Bisogna ammetterlo. I gusti musicali dei ragazzi di oggi sono completamente differenti
da quelli della generazione precedente di cui fanno parte anche i nostri genitori. Una volta si ascoltavano canzoni che ora potremmo definire “pop” (dall’inglese popular, che significa popolare) mentre ora le classifiche sono tempestate di pezzi rap e “trap”.Per chi non lo sapesse, il rap (filone musicale underground nato
nell’America novecentesca) tra i due è il genere che esprime di più: il suo
scopo principale è, appunto, quello di comunicare un flusso di coscienza, un
episodio in particolare o riflessioni, dove l’artista ha libera scelta per il
linguaggio da utilizzare.
La trap, invece, è un genere abbastanza “recente” che dapprima ha spopolato in America e poi nel
resto del mondo (in Italia circa dal 2018); anche qui troviamo un testo senza
censure ma il più delle volte esso serve solo a dare più armonia e rendere la
canzone più orecchiabile: in poche parole il punto di forza della trap è la
sonorità.
Parlando di “sonorità” vorrei
esporvi un tema che in questi ultimi tempi compare sulla bocca di tutti:
l’Italia non ne ha una tutta sua. Ebbene sì, sono in molti a pensarlo. Alcuni
arrivano ,addirittura, a dire che la
nostra musica è soltanto una brutta copia di quella americana. Di ciò si parlava già anche anni orsono ma, in seguito ad un intervento di Salmo (noto
rapper co-fondatore di Machete), la questione è tornata in primo piano
nuovamente. Dopo di lui molti altri si sono esposti a riguardo.

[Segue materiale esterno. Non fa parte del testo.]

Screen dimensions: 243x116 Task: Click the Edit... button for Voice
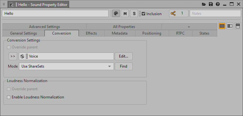click(x=123, y=56)
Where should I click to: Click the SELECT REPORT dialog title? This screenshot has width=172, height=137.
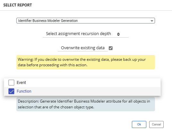(18, 5)
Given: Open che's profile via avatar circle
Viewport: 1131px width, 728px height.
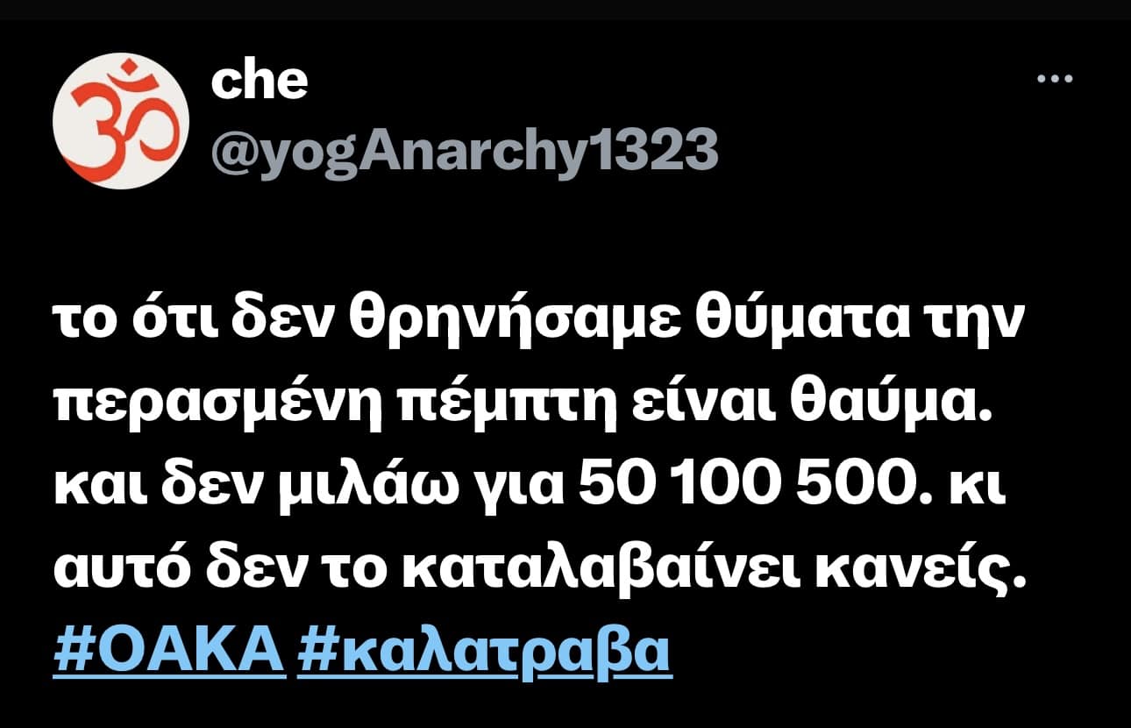Looking at the screenshot, I should point(122,122).
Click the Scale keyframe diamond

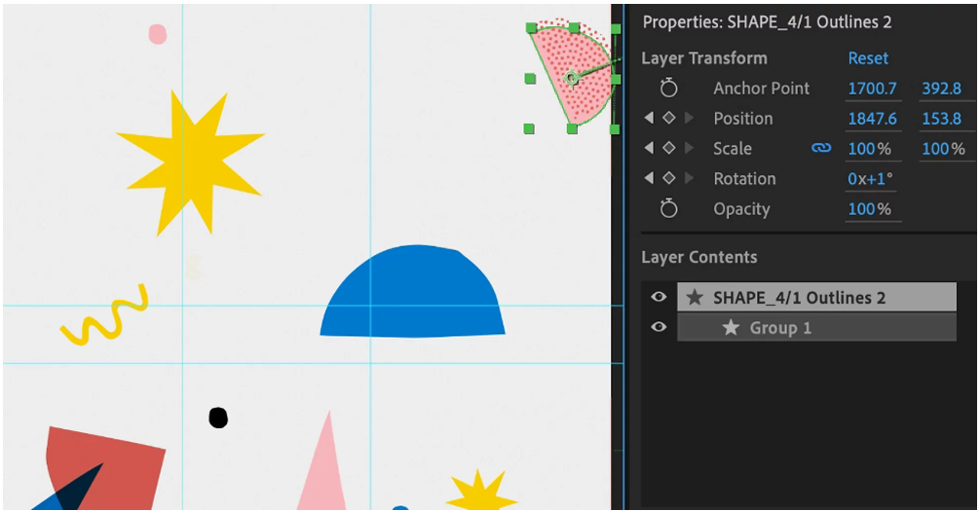[x=668, y=149]
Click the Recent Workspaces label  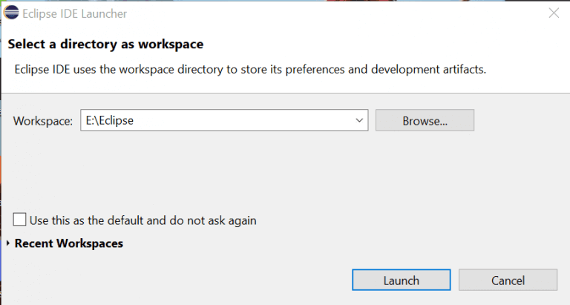(x=68, y=243)
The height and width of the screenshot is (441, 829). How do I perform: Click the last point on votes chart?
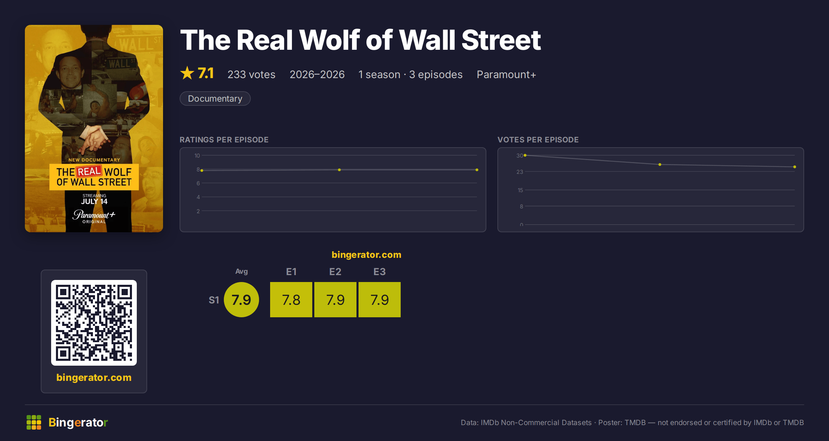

Un altro fattore di cui si è parlato e sparlato molto è l’autotune che
non è nient’altro che uno strumento con il quale si correggono le imperfezioni
della voce: se il trapper canta un sol invece di un la, esso modificherà il
pitch affinché sia corretto. Alcuni sostengono che ciò sia sbagliato perché
rende la musica accessibile anche a chi non ha capacità canore. Altri, invece,
pensano che la musica dovrebbe essere aperta a chiunque abbia voglia di
cimentarsi in quest’arte; pensano inoltre che l’autotune possa essere usato
come un vero e proprio strumento musicale. A questa scuola di pensiero
appartengono, per esempio, tha Supreme (l’artista più ascoltato del 2020 secondo Spotify), che miscela la propria voce
con la base al fine di avere un prodotto ben bilanciato e molto armonioso, e
Sfera Ebbasta che fu uno dei primi ad introdurne l’uso in Italia.
Da un anno e mezzo a questa parte, inoltre, sta spopolando la professione
di “producer”, o “beat maker”, che consiste nel preparare le basi sulle quali i
(t)rapper dovranno esibirsi. Questo,
fortunatamente, ha fatto emergere molti
ragazzi, molti di loro veramente giovani (c’è anche chi deve ancora
compiere diciotto anni), che il più delle volte erano oscurati dalla figura del
cantante e che quindi non avevano né la credibilità né, tantomeno, la fama che
si meritavano. Questa rivoluzione ebbe inizio nel 2019 con l’uscita del singolo
“Holly e Benji” dove per la prima volta il nome del produttore era anteposto a
quello del rapper. Tra i migliori producer italiani troviamo Low Kidd, Sick
Luke, Duffy, Greg Willen, Young Miles (classe 2002) e il sopracitato tha
Supreme, che canta anche sopra i suoi “beat”.
Per quanto mi riguarda mi piace molto l’innovazione e pian piano mi sto
avvicinando sempre di più ad una concezione musicale a 360° con la quale riesco ad apprezzare sia un pezzo classico sia uno rap. Voi invece cosa ne pensate? Vorreste rianimare qualche vecchio genere o
vi piacciono quelli che ora sono in tendenza?